*What is required*.
Print each entry exactly, all the way through.

• • • •

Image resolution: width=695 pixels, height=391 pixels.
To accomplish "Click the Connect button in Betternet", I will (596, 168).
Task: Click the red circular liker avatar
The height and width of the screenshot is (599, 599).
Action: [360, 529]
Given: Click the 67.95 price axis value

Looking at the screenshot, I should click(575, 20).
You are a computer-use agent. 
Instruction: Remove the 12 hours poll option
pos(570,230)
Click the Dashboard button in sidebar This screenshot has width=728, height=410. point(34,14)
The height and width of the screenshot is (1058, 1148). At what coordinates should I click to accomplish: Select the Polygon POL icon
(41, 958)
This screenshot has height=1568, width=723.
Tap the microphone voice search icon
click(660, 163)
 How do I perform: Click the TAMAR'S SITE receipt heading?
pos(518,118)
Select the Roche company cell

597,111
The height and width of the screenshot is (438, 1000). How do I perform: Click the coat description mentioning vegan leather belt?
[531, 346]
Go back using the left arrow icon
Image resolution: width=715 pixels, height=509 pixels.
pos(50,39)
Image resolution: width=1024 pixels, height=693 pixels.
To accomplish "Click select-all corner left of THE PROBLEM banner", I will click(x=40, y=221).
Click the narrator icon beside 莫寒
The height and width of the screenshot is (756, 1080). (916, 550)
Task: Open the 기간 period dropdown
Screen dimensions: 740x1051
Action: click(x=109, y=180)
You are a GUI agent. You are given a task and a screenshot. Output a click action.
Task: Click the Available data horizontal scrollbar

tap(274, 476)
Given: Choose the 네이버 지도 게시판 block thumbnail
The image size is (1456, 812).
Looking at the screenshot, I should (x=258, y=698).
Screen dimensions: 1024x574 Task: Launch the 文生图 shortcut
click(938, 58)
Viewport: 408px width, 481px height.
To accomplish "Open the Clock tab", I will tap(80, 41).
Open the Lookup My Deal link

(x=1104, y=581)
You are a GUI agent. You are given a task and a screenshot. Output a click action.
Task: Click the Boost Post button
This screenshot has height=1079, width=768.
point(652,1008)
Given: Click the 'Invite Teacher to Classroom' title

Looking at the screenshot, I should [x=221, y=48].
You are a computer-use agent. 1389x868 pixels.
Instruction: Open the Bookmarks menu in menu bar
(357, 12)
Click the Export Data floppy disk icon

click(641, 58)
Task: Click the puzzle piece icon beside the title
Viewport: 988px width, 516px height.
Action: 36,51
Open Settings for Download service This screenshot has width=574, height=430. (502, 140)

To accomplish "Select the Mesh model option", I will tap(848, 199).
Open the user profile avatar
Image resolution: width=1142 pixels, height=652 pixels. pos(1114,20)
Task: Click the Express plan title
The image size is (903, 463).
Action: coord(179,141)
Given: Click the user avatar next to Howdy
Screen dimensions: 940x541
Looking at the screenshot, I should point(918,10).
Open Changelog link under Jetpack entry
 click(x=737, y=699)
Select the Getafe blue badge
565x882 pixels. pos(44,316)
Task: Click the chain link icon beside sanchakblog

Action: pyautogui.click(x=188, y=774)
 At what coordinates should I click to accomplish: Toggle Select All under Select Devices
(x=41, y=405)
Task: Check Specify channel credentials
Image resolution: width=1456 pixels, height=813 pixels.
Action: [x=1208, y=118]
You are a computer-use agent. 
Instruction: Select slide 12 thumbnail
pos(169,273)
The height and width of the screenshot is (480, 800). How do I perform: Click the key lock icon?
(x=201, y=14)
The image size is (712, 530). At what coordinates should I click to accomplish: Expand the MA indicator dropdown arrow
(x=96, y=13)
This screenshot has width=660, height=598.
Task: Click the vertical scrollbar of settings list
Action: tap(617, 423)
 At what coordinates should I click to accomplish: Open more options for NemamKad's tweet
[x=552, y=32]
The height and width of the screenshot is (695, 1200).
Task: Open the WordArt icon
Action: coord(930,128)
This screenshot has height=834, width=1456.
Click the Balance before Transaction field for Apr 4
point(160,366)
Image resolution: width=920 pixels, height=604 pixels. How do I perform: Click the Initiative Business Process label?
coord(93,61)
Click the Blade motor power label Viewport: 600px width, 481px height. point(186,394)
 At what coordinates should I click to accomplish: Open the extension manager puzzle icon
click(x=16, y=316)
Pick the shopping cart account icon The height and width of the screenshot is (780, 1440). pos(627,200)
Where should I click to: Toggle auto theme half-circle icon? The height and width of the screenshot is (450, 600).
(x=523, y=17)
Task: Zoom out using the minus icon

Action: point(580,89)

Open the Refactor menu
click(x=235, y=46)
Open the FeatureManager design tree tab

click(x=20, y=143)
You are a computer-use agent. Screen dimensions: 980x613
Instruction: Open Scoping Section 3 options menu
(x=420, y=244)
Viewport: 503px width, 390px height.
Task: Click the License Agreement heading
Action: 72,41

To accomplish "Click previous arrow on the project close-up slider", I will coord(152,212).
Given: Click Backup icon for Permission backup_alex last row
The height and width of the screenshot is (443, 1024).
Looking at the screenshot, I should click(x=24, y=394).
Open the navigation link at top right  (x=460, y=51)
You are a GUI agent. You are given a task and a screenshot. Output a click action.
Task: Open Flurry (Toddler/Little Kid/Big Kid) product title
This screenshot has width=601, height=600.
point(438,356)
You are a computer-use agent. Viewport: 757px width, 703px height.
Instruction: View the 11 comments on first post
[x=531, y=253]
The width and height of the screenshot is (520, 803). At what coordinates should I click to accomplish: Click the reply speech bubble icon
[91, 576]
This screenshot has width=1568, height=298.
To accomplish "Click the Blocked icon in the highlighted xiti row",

• • • •

*Solution to the problem*.
Image resolution: width=695 pixels, height=391 pixels.
To accomplish "Click the Connect button in Betternet", I will (596, 168).
Task: Click the red circular liker avatar
The height and width of the screenshot is (599, 599).
Action: [360, 529]
Given: Click the 67.95 price axis value

Looking at the screenshot, I should click(575, 20).
You are a computer-use agent. 
Instruction: Remove the 12 hours poll option
pos(570,230)
Click the Dashboard button in sidebar This screenshot has width=728, height=410. point(34,14)
The height and width of the screenshot is (1058, 1148). At what coordinates should I click to accomplish: Select the Polygon POL icon
(41, 958)
This screenshot has height=1568, width=723.
Tap the microphone voice search icon
click(660, 163)
 How do I perform: Click the TAMAR'S SITE receipt heading?
pos(518,118)
Select the Roche company cell

597,111
The height and width of the screenshot is (438, 1000). How do I perform: Click the coat description mentioning vegan leather belt?
[531, 346]
Go back using the left arrow icon
Image resolution: width=715 pixels, height=509 pixels.
pos(50,39)
Image resolution: width=1024 pixels, height=693 pixels.
To accomplish "Click select-all corner left of THE PROBLEM banner", I will click(x=40, y=221).
Click the narrator icon beside 莫寒
The height and width of the screenshot is (756, 1080). (916, 550)
Task: Open the 기간 period dropdown
Screen dimensions: 740x1051
Action: click(x=109, y=180)
You are a GUI agent. You are given a task and a screenshot. Output a click action.
Task: Click the Available data horizontal scrollbar

tap(274, 476)
Given: Choose the 네이버 지도 게시판 block thumbnail
The image size is (1456, 812).
Looking at the screenshot, I should (x=258, y=698).
Screen dimensions: 1024x574 Task: Launch the 文生图 shortcut
click(938, 58)
Viewport: 408px width, 481px height.
To accomplish "Open the Clock tab", I will tap(80, 41).
Open the Lookup My Deal link

(x=1104, y=581)
You are a GUI agent. You are given a task and a screenshot. Output a click action.
Task: Click the Boost Post button
This screenshot has height=1079, width=768.
point(652,1008)
Given: Click the 'Invite Teacher to Classroom' title

Looking at the screenshot, I should [x=221, y=48].
You are a computer-use agent. 1389x868 pixels.
Instruction: Open the Bookmarks menu in menu bar
(357, 12)
Click the Export Data floppy disk icon

click(641, 58)
Task: Click the puzzle piece icon beside the title
Viewport: 988px width, 516px height.
Action: 36,51
Open Settings for Download service This screenshot has width=574, height=430. (502, 140)

To accomplish "Select the Mesh model option", I will tap(848, 199).
Open the user profile avatar
Image resolution: width=1142 pixels, height=652 pixels. pos(1114,20)
Task: Click the Express plan title
The image size is (903, 463).
Action: coord(179,141)
Given: Click the user avatar next to Howdy
Screen dimensions: 940x541
Looking at the screenshot, I should point(918,10).
Open Changelog link under Jetpack entry
 click(x=737, y=699)
Select the Getafe blue badge
565x882 pixels. pos(44,316)
Task: Click the chain link icon beside sanchakblog

Action: pyautogui.click(x=188, y=774)
 At what coordinates should I click to accomplish: Toggle Select All under Select Devices
(x=41, y=405)
Task: Check Specify channel credentials
Image resolution: width=1456 pixels, height=813 pixels.
Action: [x=1208, y=118]
You are a computer-use agent. 
Instruction: Select slide 12 thumbnail
pos(169,273)
The height and width of the screenshot is (480, 800). How do I perform: Click the key lock icon?
(x=201, y=14)
The image size is (712, 530). At what coordinates should I click to accomplish: Expand the MA indicator dropdown arrow
(x=96, y=13)
This screenshot has width=660, height=598.
Task: Click the vertical scrollbar of settings list
Action: tap(617, 423)
 At what coordinates should I click to accomplish: Open more options for NemamKad's tweet
[x=552, y=32]
The height and width of the screenshot is (695, 1200).
Task: Open the WordArt icon
Action: coord(930,128)
This screenshot has height=834, width=1456.
Click the Balance before Transaction field for Apr 4
point(160,366)
Image resolution: width=920 pixels, height=604 pixels. How do I perform: Click the Initiative Business Process label?
coord(93,61)
Click the Blade motor power label Viewport: 600px width, 481px height. point(186,394)
 At what coordinates should I click to accomplish: Open the extension manager puzzle icon
click(x=16, y=316)
Pick the shopping cart account icon The height and width of the screenshot is (780, 1440). pos(627,200)
Where should I click to: Toggle auto theme half-circle icon? The height and width of the screenshot is (450, 600).
(x=523, y=17)
Task: Zoom out using the minus icon

Action: point(580,89)

Open the Refactor menu
click(x=235, y=46)
Open the FeatureManager design tree tab

click(x=20, y=143)
You are a computer-use agent. Screen dimensions: 980x613
Instruction: Open Scoping Section 3 options menu
(x=420, y=244)
Viewport: 503px width, 390px height.
Task: Click the License Agreement heading
Action: 72,41

To accomplish "Click previous arrow on the project close-up slider", I will coord(152,212).
Given: Click Backup icon for Permission backup_alex last row
The height and width of the screenshot is (443, 1024).
Looking at the screenshot, I should click(x=24, y=394).
Open the navigation link at top right  (x=460, y=51)
You are a GUI agent. You are given a task and a screenshot. Output a click action.
Task: Open Flurry (Toddler/Little Kid/Big Kid) product title
This screenshot has width=601, height=600.
point(438,356)
You are a computer-use agent. Viewport: 757px width, 703px height.
Instruction: View the 11 comments on first post
[x=531, y=253]
The width and height of the screenshot is (520, 803). At what coordinates should I click to accomplish: Click the reply speech bubble icon
[91, 576]
This screenshot has width=1568, height=298.
To accomplish "Click the Blocked icon in the highlighted xiti row",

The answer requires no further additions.